Voice retching down a well of misery, spelling it out.
aytch … chayh … yemmh … mhell …
…yyeaeuuURrrGHh
POW!!
‘Hamlet (Pow, Pow, Pow)’. The Birthday Party plays a Hamlet of Bataillean proportions. Nick Cave sings Bataille now in a performance that sketches in, allusively, various philosophical incarnations of Shakespeare’s most perverse character.
Hamlet got a gun, now,
he wears a crucifix
Priestly, prophetic, sovereign in his visionary expenditure, the German Romantic Hamlet appears in all his doomed, artistic individualism: heroically, vainly, struggling against the overwhelming torrent of historical destiny. Hegel’s Hamlet, for example, moving beyond ‘the rightful sense of vengeance’ and a forced violation of morality, is a figure whose ‘real collision’ turns on the ‘particular personality’, on the ‘inner life’ ‘whose noble soul is not steeled to this type of energetic activity’. Similarly, for Goethe, time is out of joint because a pure, noble and moral nature is not up to the performance of the great action for which events call, sinking, instead, under a burden it cannot bear. The noble soul of Goethe and Hegel is unable to meet the demands of destiny, a human destiny that, for Schlegel, becomes enmired in the ‘dark complexity’ of world events. For Tieck, the dark passions are those of the melancholic soul cursed with the gift of an unbearable interiority, an accursed hole, ‘these beautiful contradictions from which nearly every gifted individual suffers’. But
don’t let ‘em steal your heart away
he went and stole my heart POW!
Hamlet’s heart is gone. Yet still Hamlet refuses to give up on his desire. ‘Is this love?’ Hamlet also appears as an amorous, anguished individual animated by an uncanny object of adoration and animosity: ‘I believe our man’s in love’, ‘some kinda love’. Some kind of love: for Charles Lamb it is a ‘supererogatory love’, ‘love awkwardly counterfeiting hate’. Hence the confrontation between Hamlet and Romeo.

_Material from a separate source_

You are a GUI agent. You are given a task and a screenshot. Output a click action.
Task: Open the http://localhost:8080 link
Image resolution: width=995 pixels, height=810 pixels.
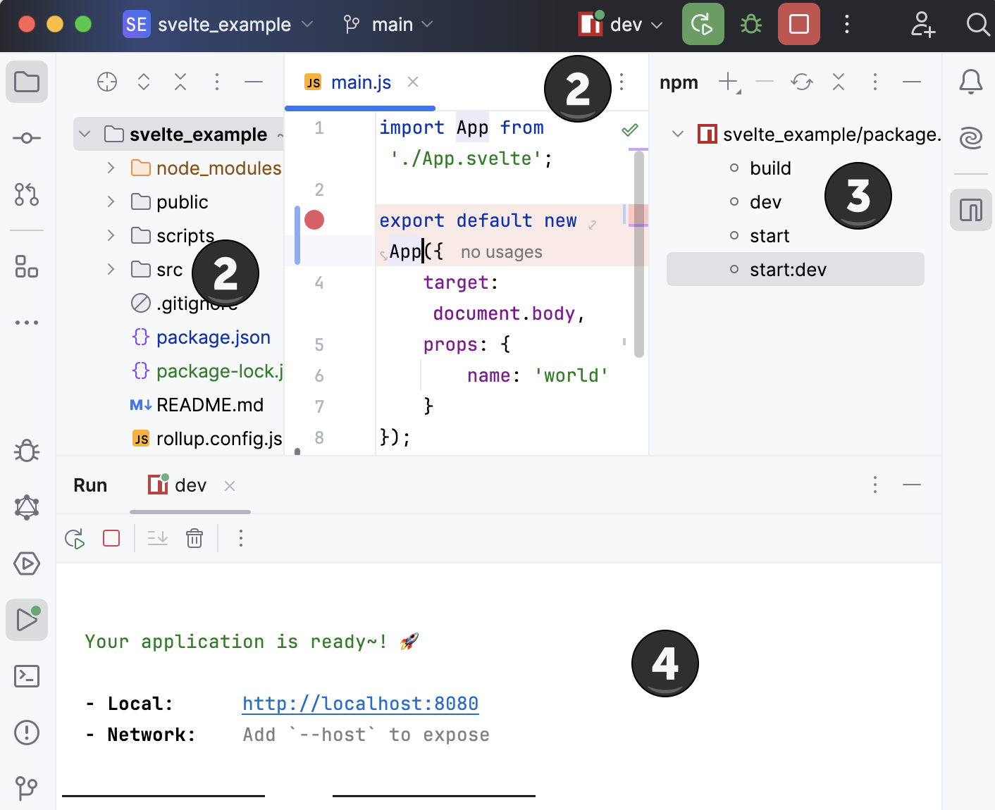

WHEREFORE ART THOU BABY-FACE?
‘Hamlet got a gun’, he’s a vengeful pursuer seeking out his Romantic double; he is loverman, master of love-hate drawn out to the extreme limit of Romantic subjectivity and
he likes the look of that CADILLAC
POW POW POW POW
The gangster of love’s on a death drive.
Hamlet’s fishin’ in the grave
thru’ the custard bones
he ain’t got no friends in there
The melancholic subject seeks the impossible: a lost object in the hole in the real, the very point of nonknowledge, according to Lacan, around which the symbolic cannot close, the hole that pulls the symbolic out of joint. As Lacan insisted, ‘we do not know what happened [to Antigone] in the sepulchre any more than we know what goes on when Hamlet goes down into the sepulchre’. This rupture is also characterized by Lacan as the limit where the possibility of metamorphosis is located. When, for example, Antigone goes fishing in the grave to re-cover the corpse of her brother she begins to moan like a bird that has lost its young. Hamlet, however, becomes Ophelia, his own lost object:
Hamlet moves so beautiful
walking thru’ the flowers …
Down in the hole, Hamlet follows the logic of the signifier outlined by Lacan in ‘Desire and the Interpretation of Desire in Hamlet’, but with a difference. The young Dane assumes the identity of Ophelia, and then, with a gun and a crucifix, he rises from the grave as phallus. But Hamlet rises as phallus but only to raze it to the ground. Already continuous with his lost object of love, Hamlet’s identity further splits as he goes in vengeful pursuit of the ghost whose place he has taken:
now he’s movin down my street
and he’s coming to my house
crawling up my stairs
Hamlet shadows the ghost of his father, the deadly, fantasmatic double whose visored gaze demands action and revenge. Beyond morality, Hamlet turns his gun on the law in a moment of homicidal expenditure: POW POW POW
* * *
POW POW POW
'Is this love?’ In love, Hamlet encounters the movement of extreme states which, for Bataille, mean he is torn from ‘isolate being’ and opened to ‘what’s beyond itself, to what is beyond the couple even – monstrous excess’. It charts a movement from a desire for union and decision to a lacerating, catastrophic leap. POW POW POW With laughter that ‘opens me up infinitely’, there is a laceration in which being ‘slips into indecisiveness, turns into interference, splits apart’; Hamlet’s indecisiveness becomes a mortal wound: ‘there’s an infinite gaping in laughter, something mortally wounded – this is nature, violently suspending itself’.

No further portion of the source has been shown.